Unfortunately when a paper needs to use a template defined in LaTeX, LaTeX is the only option. But I hope Typst gets more popular because it definitely seems like a serious contender.
I wonder how good ChatGPT is at converting Typst to LaTeX?
It’s pretty good: I tried ChatGPT some MathTeX by giving it a couple examples, and it made a couple mistakes, but nonetheless saved me time.
Though nowadays I’d use Pandoc, which can now convert LaTeX (or any of its other input formats) to Typst.
Really? Typst is a fully Turing complete language with built in support for programming stuff like loops, functions, etc. I don't see how it is "not as powerful as LaTeX".
I should clarify: the language itself is powerful enough, it's the third-party support which makes Typst "not as powerful as LaTex". LaTex has decades of packages providing all sorts of extensions, some which are complex and surely rely on LaTeX-specific behavior that would make them hard to port.
Even then, I'm sure Typst fits almost every situation, except when you're working with a team who's more familiar with LaTex, or have to submit in a very specific format which is written in a LaTeX template. Unfortunately those exceptions are pretty common.
Perhaps a lack of extensibility (without having looked into it)?
Or the general “ecosystem”, so to speak? A job’s or university’s document template will still be LaTeX (if at all…), so will e.g. example CVs you can find online, etc.
Even if it such a “network effect” (like the concept from messaging apps) were the only actual difference in terms of features/functionality, and we both might not think it’s a big issue, or maybe that it doesn’t even count as a valid difference, it could still make using Typst worse for some users.
I forgot to mention Typst! I have been following the development of it for a while now and I think the design is a lot better than Pandoc + Latex, but it is still in beta and Typst themselves caution against using it for anything important so I am holding of on it for now.

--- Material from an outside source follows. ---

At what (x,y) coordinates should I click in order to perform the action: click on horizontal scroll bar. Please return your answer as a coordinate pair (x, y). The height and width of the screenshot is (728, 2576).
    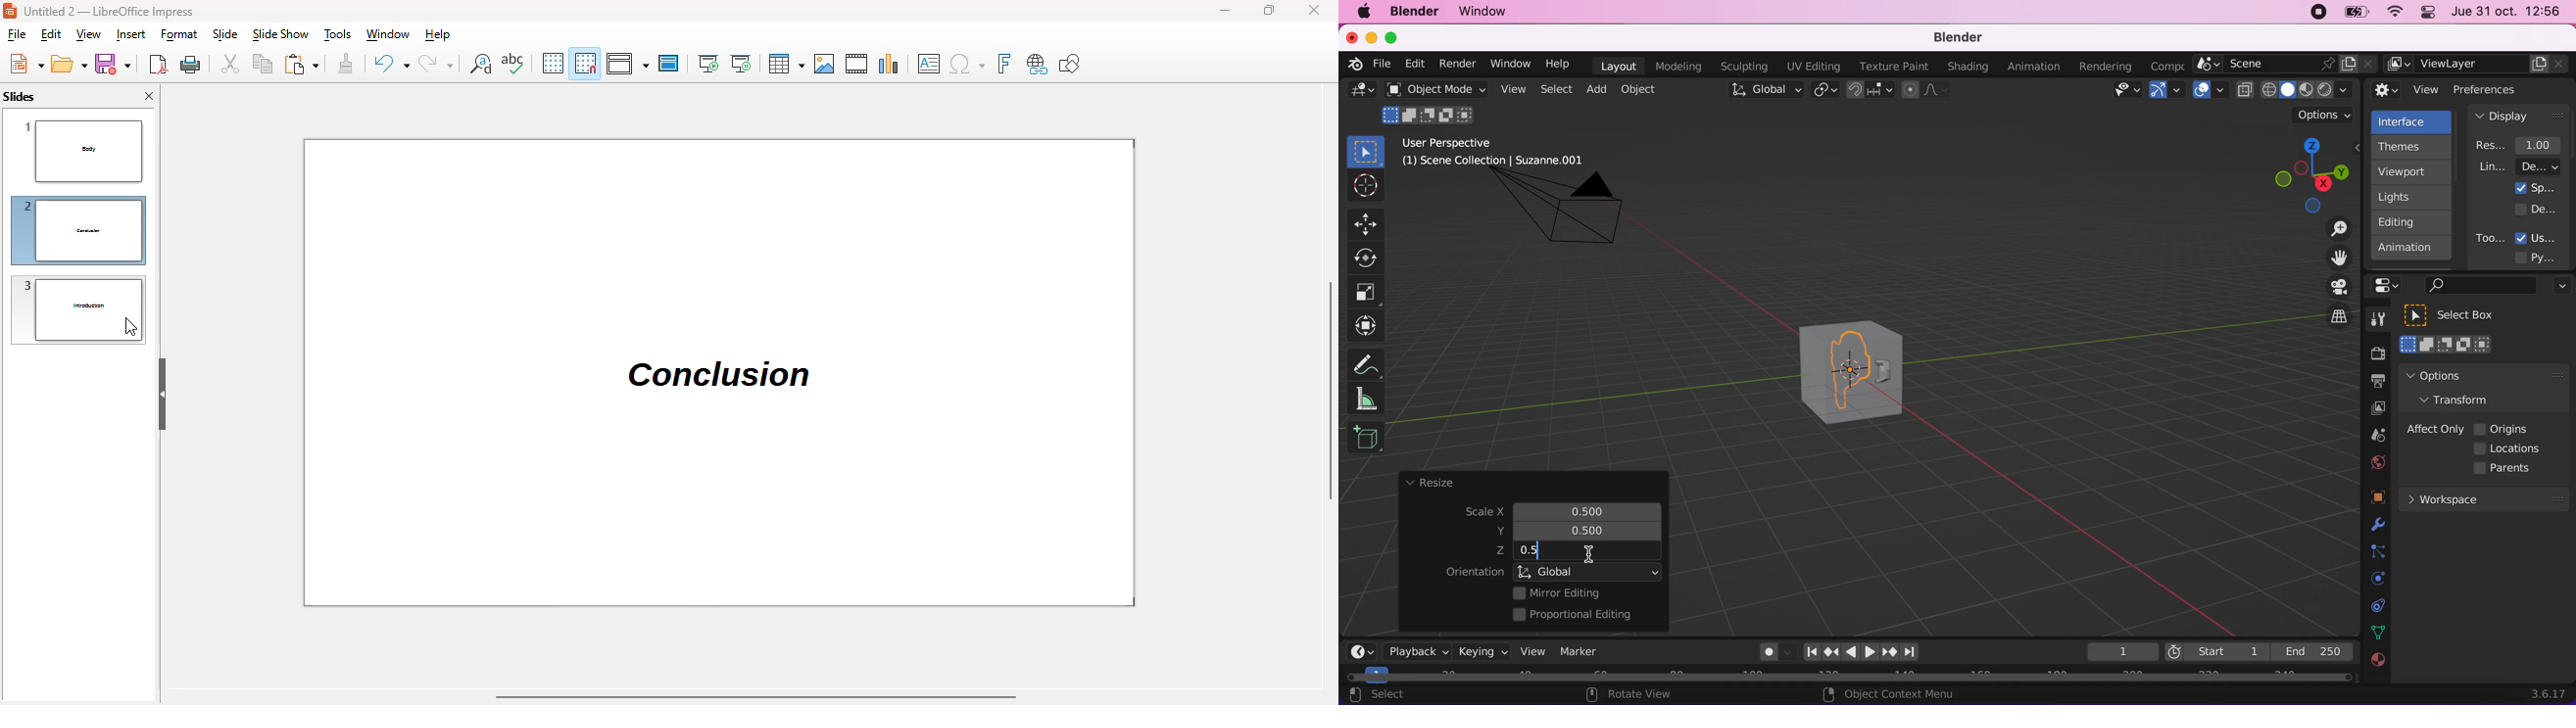
    Looking at the image, I should click on (1849, 677).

Back when I was a fervent org-mode user, I ended up writing my final year thesis within it, with a lot of tomfoolery to hook up Zotero, and get the LaTeX export to work, and in particular, look how I wanted.
Was the final result good? Yes. Was the writing experience immaculate? God, yes. Writing in raw LaTeX for a primarily text based document just doesn’t sound fun, meanwhile org/emacs is just a wonderful format.
Would I do it again? Eh. I have no idea if I'd be able to pull an export from the raw org again, as some configuration was baked into my dotfile.
I do wonder how this experience would compare. Editing in Obsidian would make me happy, don’t know how the Pandoc exporting process would make me feel.
LaTeX gave me the org-mode experience from my point of view. I found it liberating to have a blank screen and have it just be pure text and not have to worry about formatting. For the things that needed to be specially formated, there were macros that were self-explanitory when reading through it. The only thing that made me give it up was that at the time it was rather annoying to convert the resulting DVI file into useful formats (pdftex was just starting to take root at the time, and even then it was fairly limiting) and of course, needing to change away from the defaults meant a minor research project to find out how to accomplish what I wanted to get done. I remember having particular difficulty with a professor who wanted me to submit a paper that was double-spaced, because it would not mesh with a specific kind of citation they wanted.
At the time I was going through a series of barely-working computers, so getting a working TeX distribution on them became another annoying thing to install, and with so many professors turning to digital submissions where Office format was a requirement, it just wasn't worth the friction and I haven't turned back to it since then.